Süddeutsche Zeitung propaganda yasağına uyulması gerektiğini vurguladığı yorumunda yasağın Solingen faciasını anma buluşmasıyla karıştırılamayacağını yazıyor:
"Türk siyasetçilerine propaganda yasağı konması yerindedir ve tavizsiz uygulanmalıdır. Hukuk devleti insan haklarının kısmen kaldırılması için kampanya yürütülmesine izin veremez. Ancak Dışişleri Bakanı Çavuşoğlu'nun Solingen'deki anma buluşmasına katılması ayrı bir konudur. 1993 yılında Solingen'de yaşayan beş Türk Alman aşırı sağcıları tarafından öldürülmüştü. Irkçılık ve yabancı düşmanı şiddetle mücadele her vatandaşın görevidir. Anma buluşmaları toplum düşmanlarına meydan okumanın sayısız olanaklarından biridir. Türk dışişleri bakanının bu fırsatı propaganda için kullanmak istemesi mümkündür. Ona ne kadar güvenilebileceğini kimse kestiremez. Ancak bu ihtimal göz önünde bulundurularak ona yasak getirmek yanlıştır. Almanya'nın dışişleri bakanı da Solingen'e gitmeli ve konuğundan sonra hükümet adına o da bir konuşma yapmalıdır."
Frankfurter Rundschau gazetesi "Almanya'da Türk seçim kampanyası" başlıklı yorumunda şu görüşlere yer veriyor:
"Türk Toplumu başkanı haklı. Demokratik bir ülkede yaşadığımız doğru. Demokrasilerde siyasetçilerin konuşması da normaldir, protesto edilmeleri de. Ancak bu kural seçim kampanyası sırasında Türk siyasetçileri için geçerli değildir. Türkiye'de, hükümeti temsil edenlerin başına buyruk hareket ettikleri, rejim karşıtlarını takip edip baskı altına aldıkları güdümlü demokrasi var. Almanya'da da son derece aktif olan Türk istihbaratı da buna dâhildir. Erdoğan ve temsilcilerinin Almanya'da propaganda faaliyetlerinde bulunmaları durumunda Türk milliyetçileri ile Kürtler arasında olay çıkması da mümkündür ve bu doğrudan Almanya'da tansiyonun yükselmesine yol açar. Türkiye yeniden demokrasiye dönerse, o zaman 'Erdoğan yasası' anlamına da gelen propaganda yasağı kaldırılabilir."

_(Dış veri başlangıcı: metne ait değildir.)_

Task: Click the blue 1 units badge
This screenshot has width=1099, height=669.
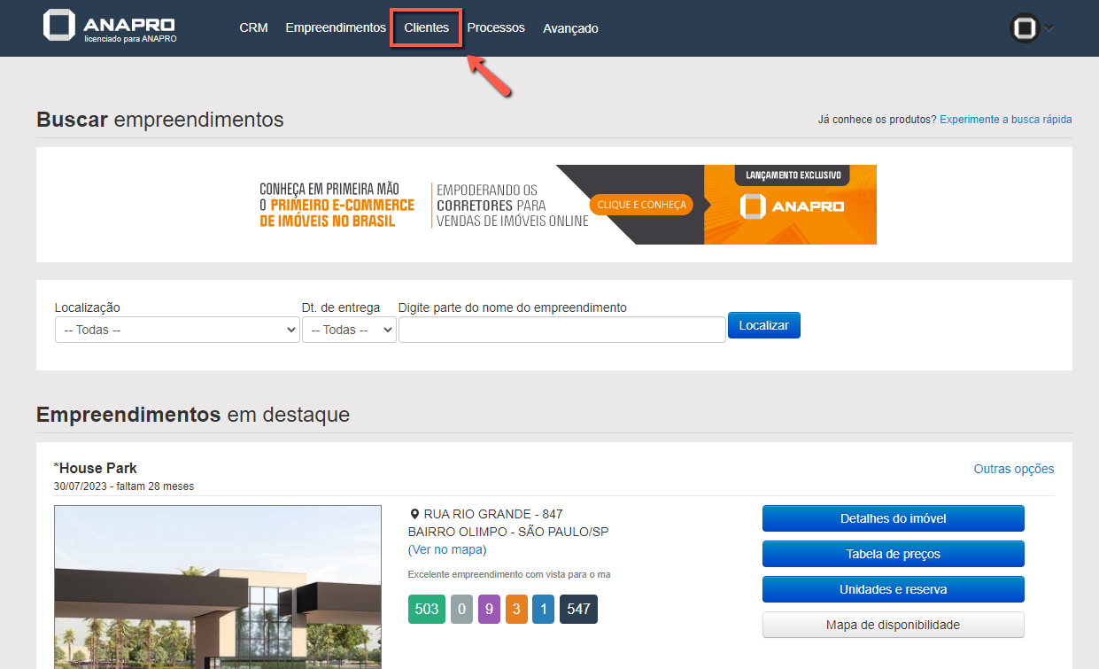Action: (543, 609)
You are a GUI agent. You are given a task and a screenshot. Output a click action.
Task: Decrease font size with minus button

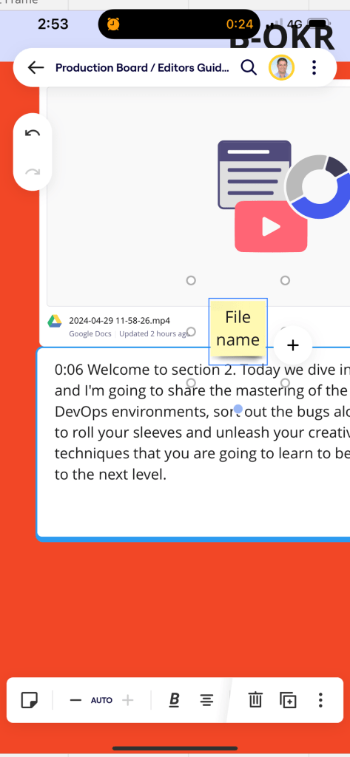click(76, 700)
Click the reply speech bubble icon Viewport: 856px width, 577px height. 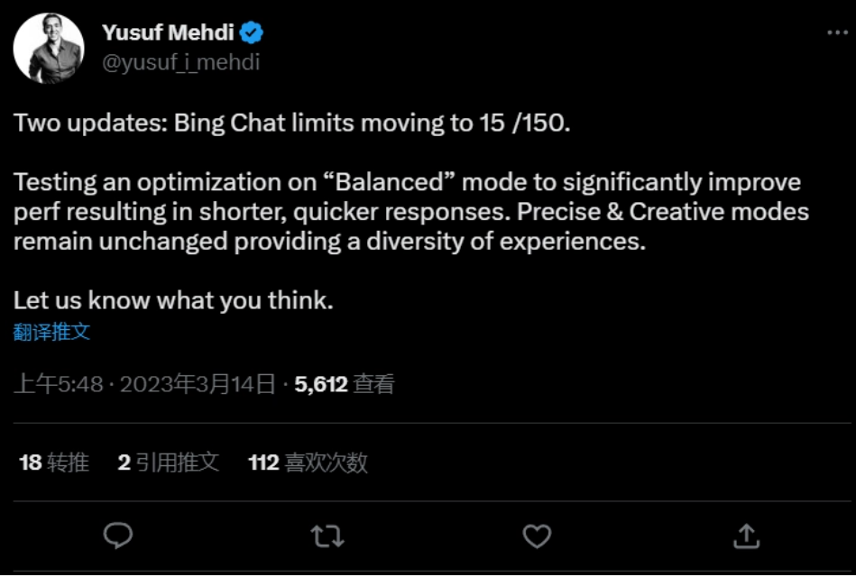coord(118,536)
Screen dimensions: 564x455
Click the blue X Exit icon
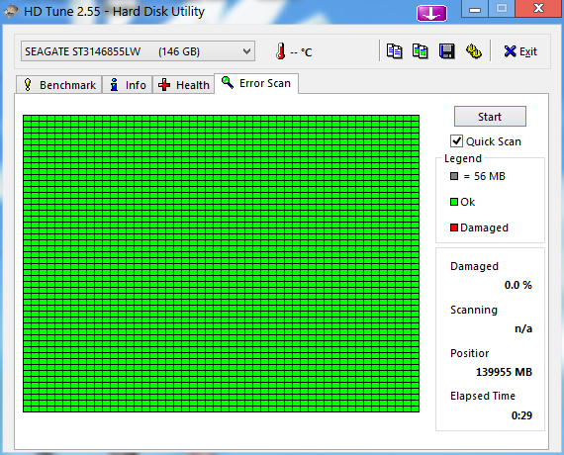click(x=510, y=51)
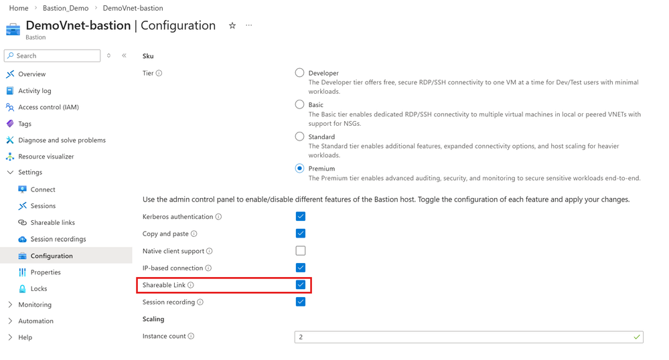Viewport: 669px width, 360px height.
Task: Open Session recordings menu item
Action: point(58,239)
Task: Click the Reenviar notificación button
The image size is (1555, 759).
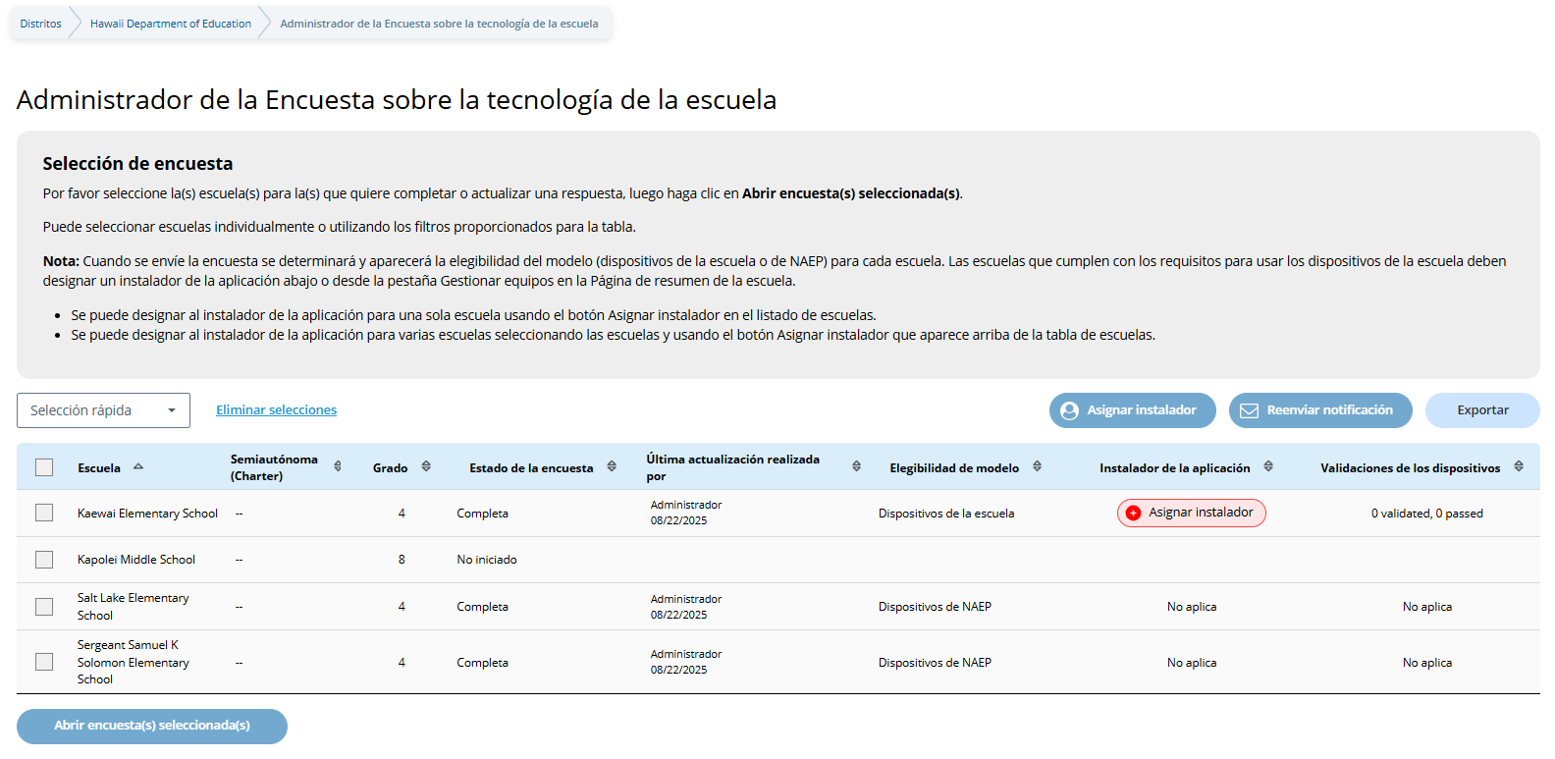Action: (x=1319, y=410)
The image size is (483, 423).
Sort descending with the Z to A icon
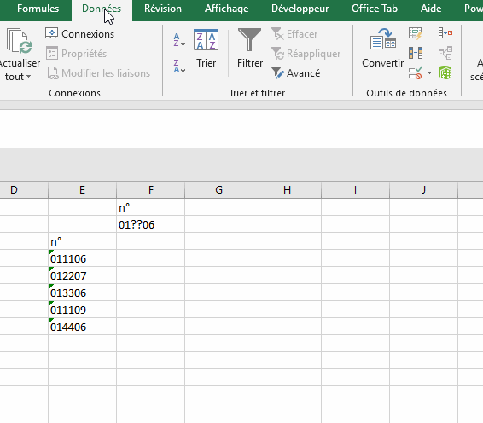coord(179,66)
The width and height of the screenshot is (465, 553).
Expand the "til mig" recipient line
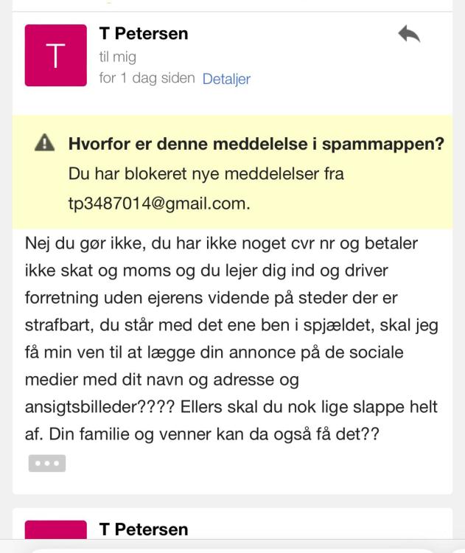tap(117, 56)
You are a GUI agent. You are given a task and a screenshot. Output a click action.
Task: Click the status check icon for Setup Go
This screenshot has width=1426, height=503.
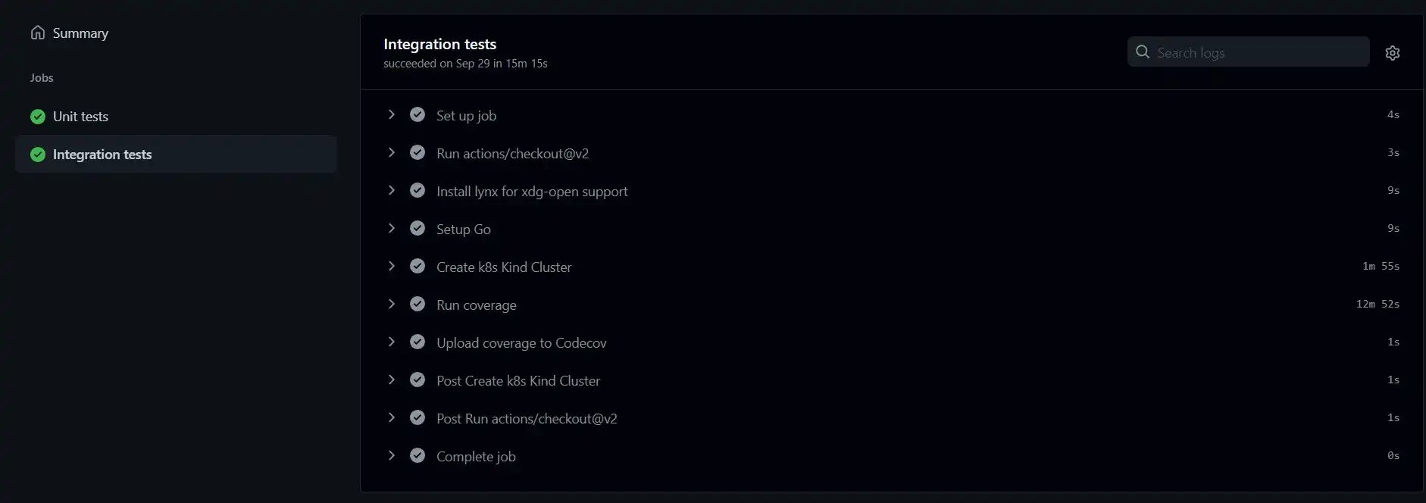tap(417, 228)
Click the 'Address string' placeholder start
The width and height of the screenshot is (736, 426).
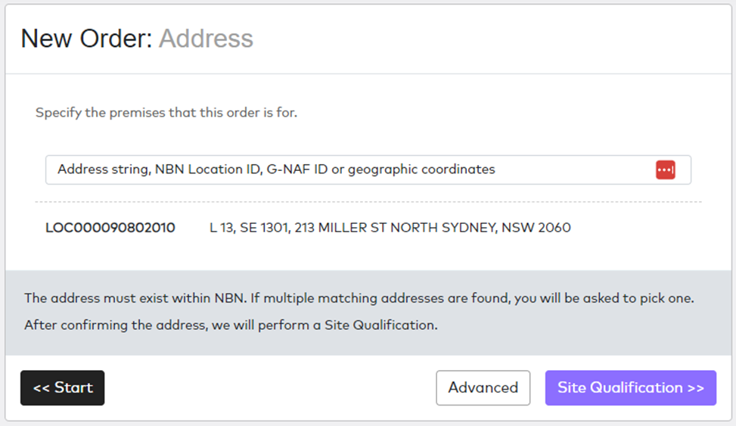tap(103, 169)
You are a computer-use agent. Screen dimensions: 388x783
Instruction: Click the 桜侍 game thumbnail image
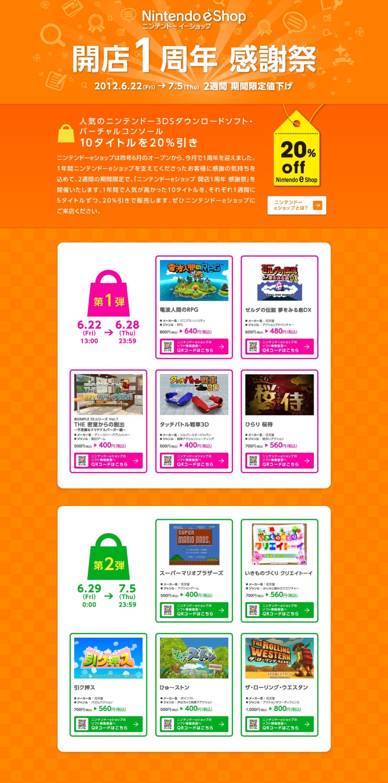coord(279,395)

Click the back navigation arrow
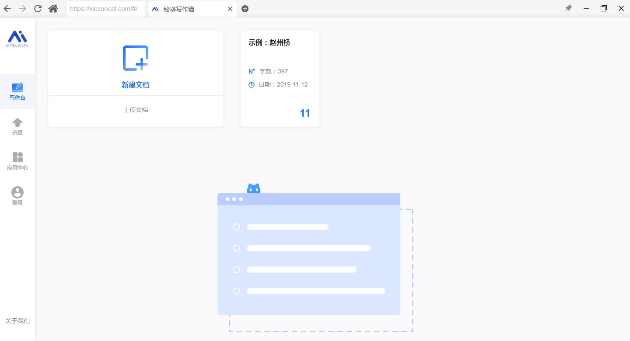(x=7, y=8)
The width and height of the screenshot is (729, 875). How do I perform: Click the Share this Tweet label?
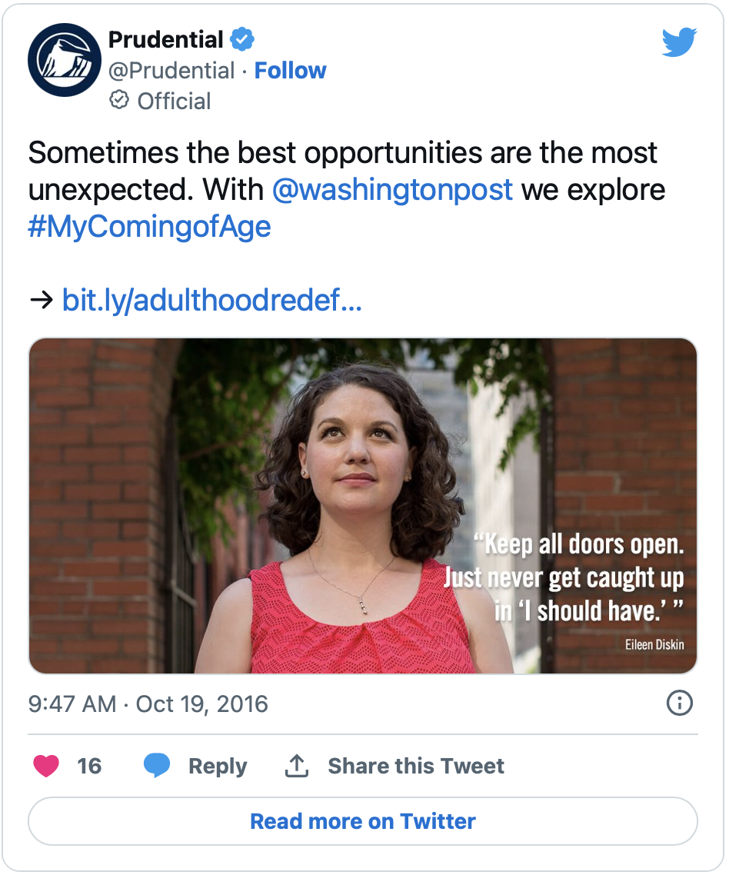pyautogui.click(x=416, y=766)
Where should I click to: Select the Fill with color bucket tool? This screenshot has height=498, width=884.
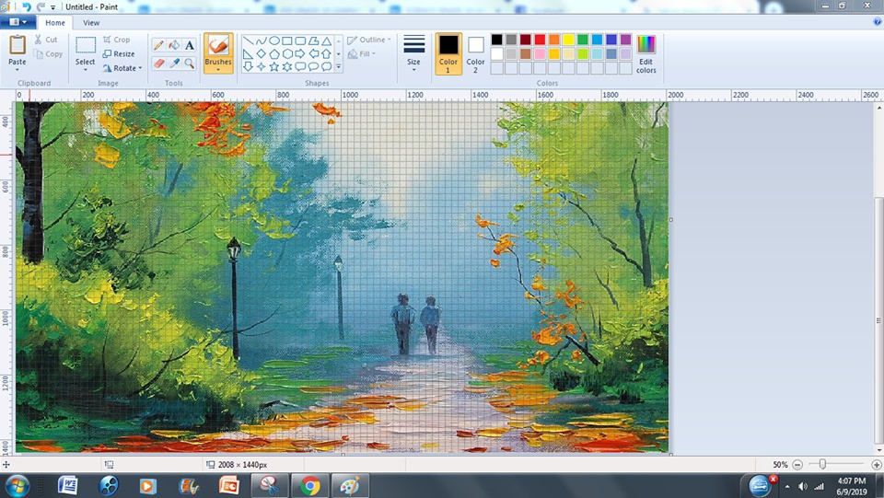pos(174,45)
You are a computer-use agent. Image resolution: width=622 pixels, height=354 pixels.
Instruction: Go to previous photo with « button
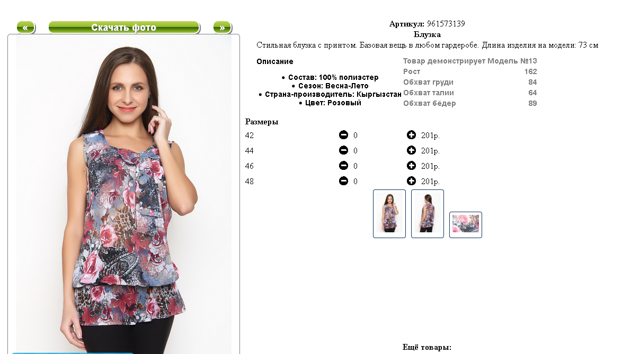pyautogui.click(x=26, y=28)
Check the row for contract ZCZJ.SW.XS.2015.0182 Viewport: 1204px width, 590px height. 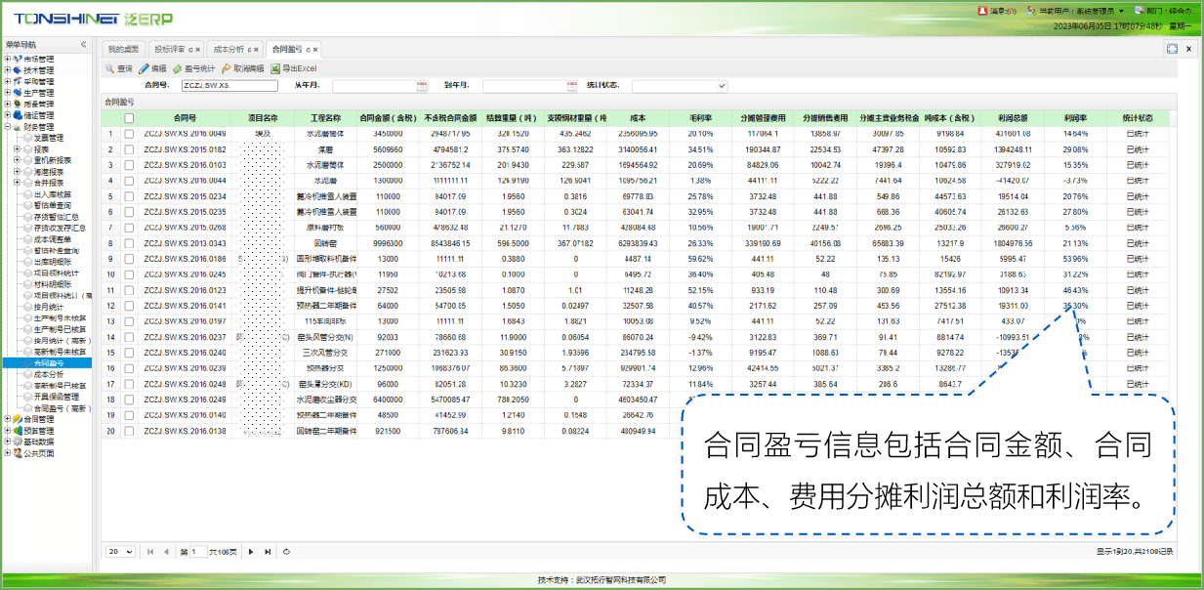coord(129,149)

Rhein-Zeitung gazetesinin yorumunda da benzer görüşler yer alıyor:
"Türk hükümetinin Solingen'deki anma buluşmasını, Türkiye'deki erken seçimler için taraftarlarını seferber edip anti demokratik yönetimini sağlamlaştırmada kullanmak isteyeceğinden endişe duyulması yerindedir. Çavuşoğlu da muhtemelen bu fırsatı, Türkleri yeterince korumadığı için Almanları ayıplamak için değerlendirmek isteyecektir. Almanya hükümeti yine de bir yıl önceki gibi kulak tırmalayıcı tartışmalara girmekten kaçınmalıdır. Aksi takdirde Solingen kurbanları layıkıyla anılmış olmaz. Önemli olan kurbanlara ve onların yakınlarına saygı göstermektir. Anma buluşması aynı zamanda şiddet tutkunu ırkçılarla mücadele azminin vurgulanmasına da yaramalıdır."